As I stand here, I can feel the presence of my grandparents who did not survive the Holocaust and those who did, of my wonderful mother who we lost nearly 14 years ago, and of my inspirational father who is watching the speech by livestream.

As the Under Secretary of the Treasury for Terrorism and Financial Intelligence, I have the great honor of deploying the United States’ economic authorities, including sanctions, against a wide range of national security and illicit finance threats.  We have used these authorities to target corrupt actors and human rights abusers around the world, including from Syria and Iran to Venezuela and Nicaragua to South Sudan, the Democratic Republic of the Congo, and elsewhere.  Hundreds of times in the past two years, we have isolated from the financial system those who commit grave human rights abuses or plunder their countries for personal gain. 

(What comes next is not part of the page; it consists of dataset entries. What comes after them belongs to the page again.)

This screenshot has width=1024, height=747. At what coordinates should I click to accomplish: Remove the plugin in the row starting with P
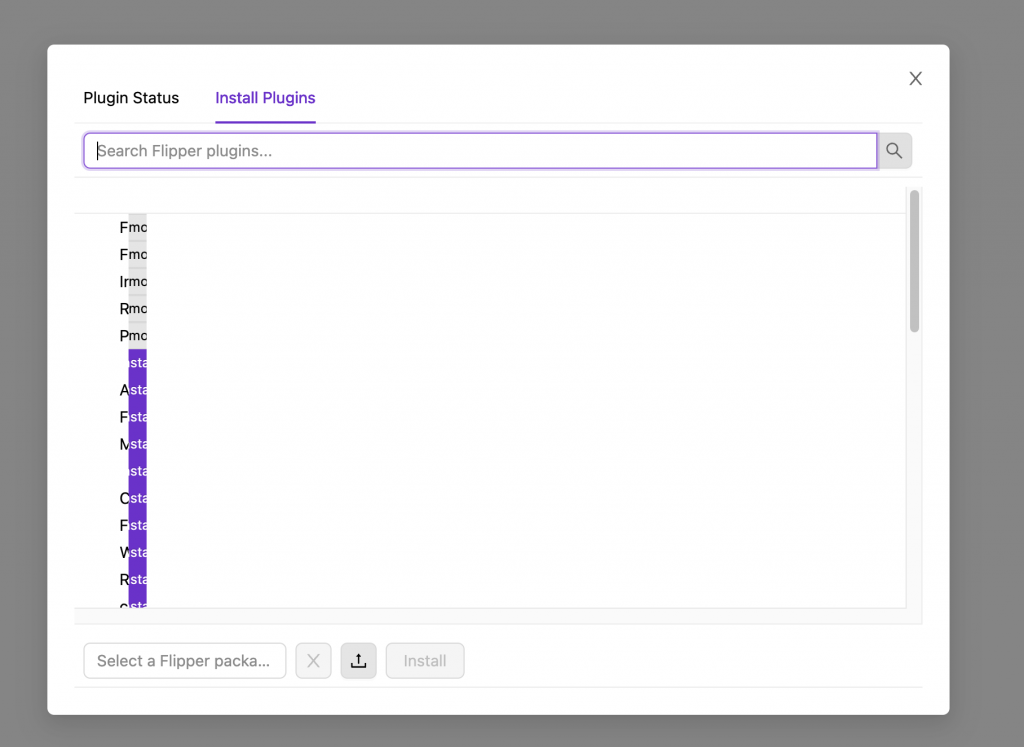click(138, 336)
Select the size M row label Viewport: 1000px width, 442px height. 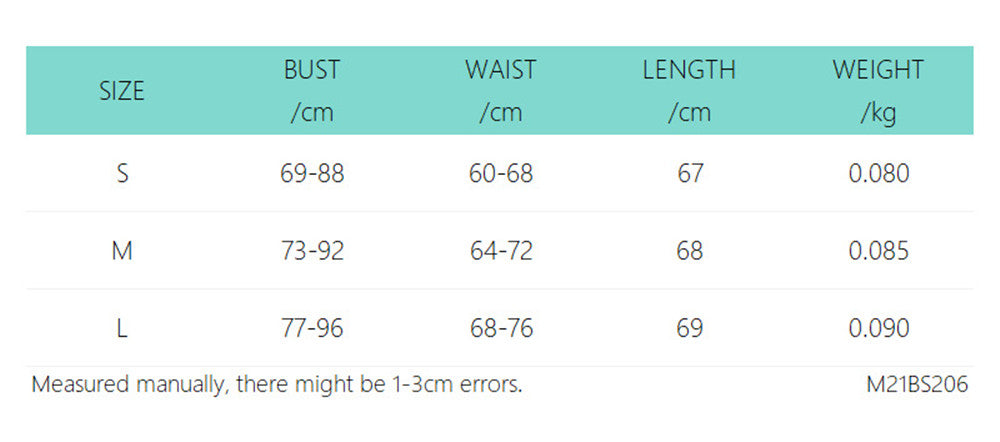[122, 251]
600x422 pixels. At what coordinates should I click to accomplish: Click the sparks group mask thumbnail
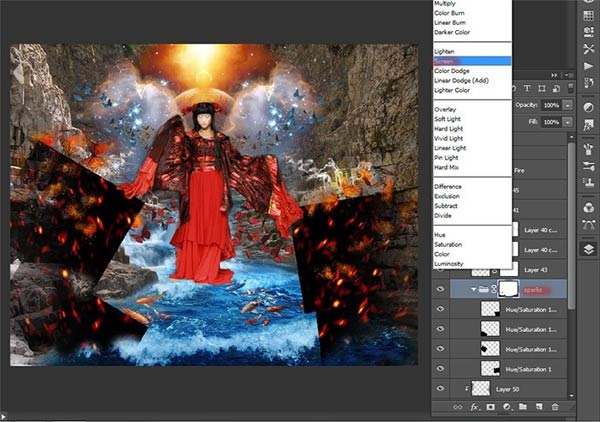tap(508, 289)
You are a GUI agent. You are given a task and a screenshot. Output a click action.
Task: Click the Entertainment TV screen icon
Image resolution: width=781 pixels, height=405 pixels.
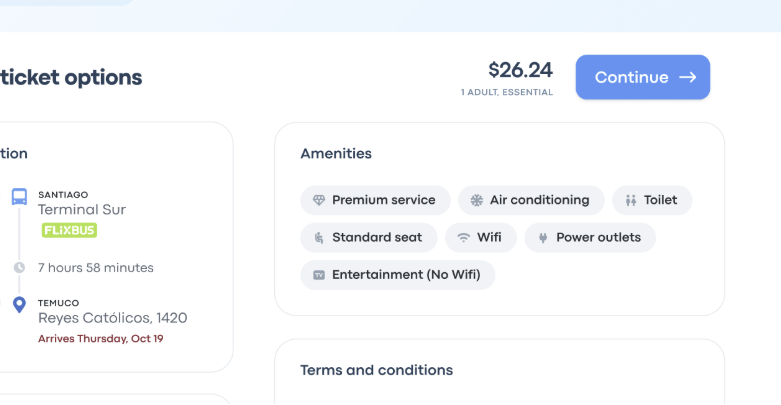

Our objective is to change behavior, inspire democracy and freedom, and disrupt the ability of kleptocrats, human rights abusers, and others from stealing the wealth of their country.  We work every day to balance those tools in support of and alongside humanitarian needs.  We want to keep funding from the dictators and despots who use violence to retain power and wealth while supporting those who suffer tremendously at the hands of destructive leaders.

We have a great tradition of this at the Treasury Department.  It is a history that was chronicled in a terrific book by Dr. Rebecca Erbelding, a historian at the Museum, called “Rescue Board:  The Untold Story of America’s Efforts to Save the Jews of Europe.”    

This history began on April 9, 1940, when immediately after Nazi Germany invaded Denmark and Norway, then Secretary of the Treasury Henry Morgenthau called the head of the Federal Reserve Bank of New York and asked him to freeze the accounts of Denmark and Norway in order to immediately block Hitler’s access to those funds.  “Just freeze them,” Morgenthau said.  The following day, President Roosevelt issued an Executive Order formally prohibiting transactions relating to Denmark and Norway, unless the Treasury Department issued a license authorizing a transaction. 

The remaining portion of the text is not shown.